Objective =>
Arrange every line of the listing below as a numbered list, leaving out any blank lines.

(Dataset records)
━━━━━━━━━━

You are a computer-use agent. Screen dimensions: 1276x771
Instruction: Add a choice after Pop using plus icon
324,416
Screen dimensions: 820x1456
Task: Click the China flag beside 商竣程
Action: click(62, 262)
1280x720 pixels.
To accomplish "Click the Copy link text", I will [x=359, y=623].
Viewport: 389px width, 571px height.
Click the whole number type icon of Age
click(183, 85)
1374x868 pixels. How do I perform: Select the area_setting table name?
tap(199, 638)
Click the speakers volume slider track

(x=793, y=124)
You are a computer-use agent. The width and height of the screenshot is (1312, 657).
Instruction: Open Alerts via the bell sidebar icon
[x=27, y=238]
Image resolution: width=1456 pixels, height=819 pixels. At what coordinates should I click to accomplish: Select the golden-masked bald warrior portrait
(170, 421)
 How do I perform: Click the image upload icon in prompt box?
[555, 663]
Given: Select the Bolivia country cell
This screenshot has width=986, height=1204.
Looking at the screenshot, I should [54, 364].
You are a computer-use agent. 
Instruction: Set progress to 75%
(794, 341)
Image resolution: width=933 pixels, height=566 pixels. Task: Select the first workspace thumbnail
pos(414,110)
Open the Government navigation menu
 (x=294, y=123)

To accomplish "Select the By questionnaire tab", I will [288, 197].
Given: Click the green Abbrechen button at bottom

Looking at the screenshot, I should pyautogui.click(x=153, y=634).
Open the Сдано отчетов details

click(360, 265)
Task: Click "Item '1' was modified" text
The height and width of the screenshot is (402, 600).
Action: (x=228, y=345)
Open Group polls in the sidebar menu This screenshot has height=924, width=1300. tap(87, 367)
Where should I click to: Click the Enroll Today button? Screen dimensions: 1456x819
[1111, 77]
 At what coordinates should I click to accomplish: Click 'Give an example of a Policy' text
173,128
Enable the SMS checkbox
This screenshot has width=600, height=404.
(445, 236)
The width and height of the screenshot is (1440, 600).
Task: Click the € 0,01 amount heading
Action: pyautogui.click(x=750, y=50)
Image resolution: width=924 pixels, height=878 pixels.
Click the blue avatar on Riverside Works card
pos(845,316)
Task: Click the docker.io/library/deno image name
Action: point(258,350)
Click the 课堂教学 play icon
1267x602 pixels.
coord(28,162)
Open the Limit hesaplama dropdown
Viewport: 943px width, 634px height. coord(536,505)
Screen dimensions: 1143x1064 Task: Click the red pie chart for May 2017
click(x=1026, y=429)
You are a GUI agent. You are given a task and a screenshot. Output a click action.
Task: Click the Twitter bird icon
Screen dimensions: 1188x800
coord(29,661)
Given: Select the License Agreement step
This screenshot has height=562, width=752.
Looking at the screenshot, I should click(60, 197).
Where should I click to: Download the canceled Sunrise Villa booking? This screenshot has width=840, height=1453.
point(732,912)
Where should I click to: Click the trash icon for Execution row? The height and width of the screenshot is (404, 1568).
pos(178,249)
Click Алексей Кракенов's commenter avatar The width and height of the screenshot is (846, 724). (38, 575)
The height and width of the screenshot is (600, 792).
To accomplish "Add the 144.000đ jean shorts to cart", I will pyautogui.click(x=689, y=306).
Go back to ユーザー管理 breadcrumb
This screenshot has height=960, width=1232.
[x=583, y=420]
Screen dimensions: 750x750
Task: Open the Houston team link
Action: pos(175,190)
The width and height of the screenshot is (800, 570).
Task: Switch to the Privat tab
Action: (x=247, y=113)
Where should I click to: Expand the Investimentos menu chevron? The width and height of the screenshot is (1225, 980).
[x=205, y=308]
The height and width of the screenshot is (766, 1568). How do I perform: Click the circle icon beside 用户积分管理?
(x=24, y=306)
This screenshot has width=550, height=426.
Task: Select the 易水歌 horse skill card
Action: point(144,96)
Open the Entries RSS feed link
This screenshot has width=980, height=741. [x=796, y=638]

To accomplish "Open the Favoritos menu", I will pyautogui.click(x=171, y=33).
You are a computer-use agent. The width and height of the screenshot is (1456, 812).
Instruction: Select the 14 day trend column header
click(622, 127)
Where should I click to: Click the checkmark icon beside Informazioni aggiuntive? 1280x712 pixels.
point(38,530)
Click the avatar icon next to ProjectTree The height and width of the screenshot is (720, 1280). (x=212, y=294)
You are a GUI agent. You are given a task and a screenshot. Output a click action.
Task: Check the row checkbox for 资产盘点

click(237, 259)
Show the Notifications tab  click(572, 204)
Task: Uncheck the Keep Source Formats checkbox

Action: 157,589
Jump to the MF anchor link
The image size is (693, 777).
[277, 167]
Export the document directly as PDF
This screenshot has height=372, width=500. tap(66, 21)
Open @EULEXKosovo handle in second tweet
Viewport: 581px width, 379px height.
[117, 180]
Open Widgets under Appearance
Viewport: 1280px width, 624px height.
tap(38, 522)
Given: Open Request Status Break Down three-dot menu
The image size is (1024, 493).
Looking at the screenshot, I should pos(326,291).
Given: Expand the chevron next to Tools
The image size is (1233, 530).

━━━━━━━━━━

Exercise response =>
1. You are a computer-use agent. Screen dimensions: 1276x771
2. Instruction: Add a choice after Pop using plus icon
3. 324,416
4. Screen dimensions: 820x1456
5. Task: Click the China flag beside 商竣程
6. Action: click(62, 262)
7. 1280x720 pixels.
8. To accomplish "Click the Copy link text", I will [x=359, y=623].
9. Viewport: 389px width, 571px height.
10. Click the whole number type icon of Age
11. click(183, 85)
12. 1374x868 pixels. How do I perform: Select the area_setting table name?
13. tap(199, 638)
14. Click the speakers volume slider track
15. (x=793, y=124)
16. You are a computer-use agent. The width and height of the screenshot is (1312, 657).
17. Instruction: Open Alerts via the bell sidebar icon
18. [x=27, y=238]
19. Image resolution: width=1456 pixels, height=819 pixels. At what coordinates should I click to accomplish: Select the golden-masked bald warrior portrait
20. (170, 421)
21.  How do I perform: Click the image upload icon in prompt box?
22. [555, 663]
23. Given: Select the Bolivia country cell
24. This screenshot has width=986, height=1204.
25. Looking at the screenshot, I should [54, 364].
26. You are a computer-use agent. 
27. Instruction: Set progress to 75%
28. (794, 341)
29. Image resolution: width=933 pixels, height=566 pixels. Task: Select the first workspace thumbnail
30. pos(414,110)
31. Open the Government navigation menu
32.  (x=294, y=123)
33. To accomplish "Select the By questionnaire tab", I will [288, 197].
34. Given: Click the green Abbrechen button at bottom
35. Looking at the screenshot, I should pyautogui.click(x=153, y=634).
36. Open the Сдано отчетов details
37. click(360, 265)
38. Task: Click "Item '1' was modified" text
39. The height and width of the screenshot is (402, 600).
40. Action: (x=228, y=345)
41. Open Group polls in the sidebar menu This screenshot has height=924, width=1300. tap(87, 367)
42. Where should I click to: Click the Enroll Today button? Screen dimensions: 1456x819
43. [1111, 77]
44.  At what coordinates should I click to accomplish: Click 'Give an example of a Policy' text
45. 173,128
46. Enable the SMS checkbox
47. This screenshot has width=600, height=404.
48. (445, 236)
49. The width and height of the screenshot is (1440, 600).
50. Task: Click the € 0,01 amount heading
51. Action: pyautogui.click(x=750, y=50)
52. Image resolution: width=924 pixels, height=878 pixels.
53. Click the blue avatar on Riverside Works card
54. pos(845,316)
55. Task: Click the docker.io/library/deno image name
56. Action: point(258,350)
57. Click the 课堂教学 play icon
58. 1267x602 pixels.
59. coord(28,162)
60. Open the Limit hesaplama dropdown
61. Viewport: 943px width, 634px height. coord(536,505)
62. Screen dimensions: 1143x1064 Task: Click the red pie chart for May 2017
63. click(x=1026, y=429)
64. You are a GUI agent. You are given a task and a screenshot. Output a click action.
65. Task: Click the Twitter bird icon
66. Screen dimensions: 1188x800
67. coord(29,661)
68. Given: Select the License Agreement step
69. This screenshot has height=562, width=752.
70. Looking at the screenshot, I should click(60, 197).
71. Where should I click to: Download the canceled Sunrise Villa booking? This screenshot has width=840, height=1453.
72. point(732,912)
73. Where should I click to: Click the trash icon for Execution row? The height and width of the screenshot is (404, 1568).
74. pos(178,249)
75. Click Алексей Кракенов's commenter avatar The width and height of the screenshot is (846, 724). (38, 575)
76. The height and width of the screenshot is (600, 792).
77. To accomplish "Add the 144.000đ jean shorts to cart", I will pyautogui.click(x=689, y=306).
78. Go back to ユーザー管理 breadcrumb
79. This screenshot has height=960, width=1232.
80. [x=583, y=420]
81. Screen dimensions: 750x750
82. Task: Open the Houston team link
83. Action: pos(175,190)
84. The width and height of the screenshot is (800, 570).
85. Task: Switch to the Privat tab
86. Action: (x=247, y=113)
87. Where should I click to: Expand the Investimentos menu chevron? The width and height of the screenshot is (1225, 980).
88. [x=205, y=308]
89. The height and width of the screenshot is (766, 1568). How do I perform: Click the circle icon beside 用户积分管理?
90. (x=24, y=306)
91. This screenshot has width=550, height=426.
92. Task: Select the 易水歌 horse skill card
93. Action: point(144,96)
94. Open the Entries RSS feed link
95. This screenshot has width=980, height=741. [x=796, y=638]
96. To accomplish "Open the Favoritos menu", I will pyautogui.click(x=171, y=33).
97. You are a computer-use agent. The width and height of the screenshot is (1456, 812).
98. Instruction: Select the 14 day trend column header
99. click(622, 127)
100. Where should I click to: Click the checkmark icon beside Informazioni aggiuntive? 1280x712 pixels.
101. point(38,530)
102. Click the avatar icon next to ProjectTree The height and width of the screenshot is (720, 1280). (x=212, y=294)
103. You are a GUI agent. You are given a task and a screenshot. Output a click action.
104. Task: Check the row checkbox for 资产盘点
105. click(237, 259)
106. Show the Notifications tab  click(572, 204)
107. Task: Uncheck the Keep Source Formats checkbox
108. Action: 157,589
109. Jump to the MF anchor link
110. The image size is (693, 777).
111. [277, 167]
112. Export the document directly as PDF
113. This screenshot has height=372, width=500. tap(66, 21)
114. Open @EULEXKosovo handle in second tweet
115. Viewport: 581px width, 379px height.
116. [117, 180]
117. Open Widgets under Appearance
118. Viewport: 1280px width, 624px height.
119. tap(38, 522)
120. Given: Open Request Status Break Down three-dot menu
121. The image size is (1024, 493).
122. Looking at the screenshot, I should pos(326,291).
123. Given: Expand the chevron next to Tools
124. The image size is (1233, 530).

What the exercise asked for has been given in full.